Song, a native Korean who had been admitted to the U.S. as a lawful permanent resident in 1981, was convicted of theft and sentenced to a year in prison in the late 1980s. The Illegal Immigration Reform and Immigrant Responsibility Act of 1996 amended the INA's definition of "aggravated felony" to include theft offenses for which the term of imprisonment is at least one year. Individuals found removable for aggravated felony convictions are also rendered ineligible for any relief from removal. Based on his theft conviction, Song was placed in removal proceedings and subsequently ordered removed by the immigration court.
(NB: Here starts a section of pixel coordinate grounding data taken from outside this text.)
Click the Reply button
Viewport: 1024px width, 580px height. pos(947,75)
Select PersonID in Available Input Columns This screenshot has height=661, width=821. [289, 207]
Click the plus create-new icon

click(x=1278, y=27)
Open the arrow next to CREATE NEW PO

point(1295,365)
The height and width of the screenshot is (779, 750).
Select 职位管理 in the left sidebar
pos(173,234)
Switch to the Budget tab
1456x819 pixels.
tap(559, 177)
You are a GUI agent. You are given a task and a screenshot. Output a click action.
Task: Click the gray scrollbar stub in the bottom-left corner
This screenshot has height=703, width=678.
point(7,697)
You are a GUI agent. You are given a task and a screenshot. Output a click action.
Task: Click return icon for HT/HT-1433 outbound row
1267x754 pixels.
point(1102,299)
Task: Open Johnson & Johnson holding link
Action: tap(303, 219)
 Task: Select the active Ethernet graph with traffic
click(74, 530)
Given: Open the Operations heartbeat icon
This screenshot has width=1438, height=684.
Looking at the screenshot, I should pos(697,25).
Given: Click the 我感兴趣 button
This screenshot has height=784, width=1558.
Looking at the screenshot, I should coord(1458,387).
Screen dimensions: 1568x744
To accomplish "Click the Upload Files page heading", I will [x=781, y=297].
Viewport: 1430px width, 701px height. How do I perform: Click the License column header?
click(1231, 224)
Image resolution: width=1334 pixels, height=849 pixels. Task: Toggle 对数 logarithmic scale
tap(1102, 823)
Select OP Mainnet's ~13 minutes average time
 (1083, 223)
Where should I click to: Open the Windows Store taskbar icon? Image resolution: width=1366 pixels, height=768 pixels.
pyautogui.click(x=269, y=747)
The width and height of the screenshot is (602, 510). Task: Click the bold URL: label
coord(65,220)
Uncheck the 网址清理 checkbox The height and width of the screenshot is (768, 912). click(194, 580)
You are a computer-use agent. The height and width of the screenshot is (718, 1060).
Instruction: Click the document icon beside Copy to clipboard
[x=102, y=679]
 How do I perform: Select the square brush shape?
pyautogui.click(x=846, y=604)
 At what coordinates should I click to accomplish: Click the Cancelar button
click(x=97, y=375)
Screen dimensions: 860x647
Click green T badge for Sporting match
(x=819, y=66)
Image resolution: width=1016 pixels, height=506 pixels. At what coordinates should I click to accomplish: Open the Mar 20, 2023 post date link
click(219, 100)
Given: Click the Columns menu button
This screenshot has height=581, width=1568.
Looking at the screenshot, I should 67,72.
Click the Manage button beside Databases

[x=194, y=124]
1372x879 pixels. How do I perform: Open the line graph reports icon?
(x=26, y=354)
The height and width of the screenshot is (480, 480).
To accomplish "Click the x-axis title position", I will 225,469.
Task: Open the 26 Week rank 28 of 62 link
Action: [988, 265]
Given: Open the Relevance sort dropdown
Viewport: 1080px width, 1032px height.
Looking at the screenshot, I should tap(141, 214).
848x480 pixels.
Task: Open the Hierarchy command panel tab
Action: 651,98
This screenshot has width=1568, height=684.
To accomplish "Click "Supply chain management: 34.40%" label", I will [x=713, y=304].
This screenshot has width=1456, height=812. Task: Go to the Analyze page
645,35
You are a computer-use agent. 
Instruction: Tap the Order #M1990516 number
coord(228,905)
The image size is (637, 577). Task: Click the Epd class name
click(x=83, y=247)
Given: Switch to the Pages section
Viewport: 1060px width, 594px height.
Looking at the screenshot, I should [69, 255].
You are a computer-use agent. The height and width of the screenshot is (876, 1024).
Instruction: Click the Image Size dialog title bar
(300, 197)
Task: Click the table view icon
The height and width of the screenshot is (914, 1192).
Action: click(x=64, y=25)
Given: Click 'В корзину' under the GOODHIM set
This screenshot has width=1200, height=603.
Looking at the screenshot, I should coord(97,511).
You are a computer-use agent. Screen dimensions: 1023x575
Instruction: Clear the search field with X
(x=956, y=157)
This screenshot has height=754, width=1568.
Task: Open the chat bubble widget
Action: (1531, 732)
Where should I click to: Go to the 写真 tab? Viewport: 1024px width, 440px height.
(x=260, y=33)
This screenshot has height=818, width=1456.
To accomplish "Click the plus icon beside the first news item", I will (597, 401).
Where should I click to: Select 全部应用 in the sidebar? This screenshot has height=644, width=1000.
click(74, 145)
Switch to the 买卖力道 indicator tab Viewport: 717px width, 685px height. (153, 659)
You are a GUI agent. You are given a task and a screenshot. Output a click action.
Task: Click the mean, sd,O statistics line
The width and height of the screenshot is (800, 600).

On appeal, Song challenged the immigration court's finding that his aggravated felony conviction made him ineligible for relief under the INA. Prior to filing his appellate brief, Song applied for and obtained an order vacating and revising his previous sentence nunc pro tunc to 360 days. Nunc pro tunc orders are used by courts to revise prior judgments or orders in matters where the court originally had jurisdiction. The new order replaces the original and is considered to have the same status, notwithstanding the modification.

In his appellate brief, Song presented new evidence demonstrating that his criminal sentence had been reduced to 360 days. As Song's new conviction was for a term of less than one year, the BIA determined that he could no longer be considered an aggravated felon. In reaching its decision, the BIA relied on Matter of Martin, 18 Int. Dec. 226 (1982), in which it ruled that where an individual is resentenced for a crime, the new sentence determines whether or not he or she is deportable.

The BIA distinguished its ruling in Matter of Roldan-Santoyo, Int. Dec. 3377 (BIA 1999), which held that the IIRIRA provision defining "conviction" for immigration purposes precludes the BIA from giving effect to expungements or other post-conviction state rehabilitative orders. In this case the definition of "conviction" is not at issue; the sentence reduction did not eliminate the fact that there was a conviction, but rather changed the term of imprisonment such that the conviction falls outside the definition of an aggravated felony.

There are several different sentencing options which judges may exercise when sentencing someone for a criminal offense. These options can include a sentence to incarceration, deferred adjudication, probation, supervision, conditional discharge, and first-offender probation.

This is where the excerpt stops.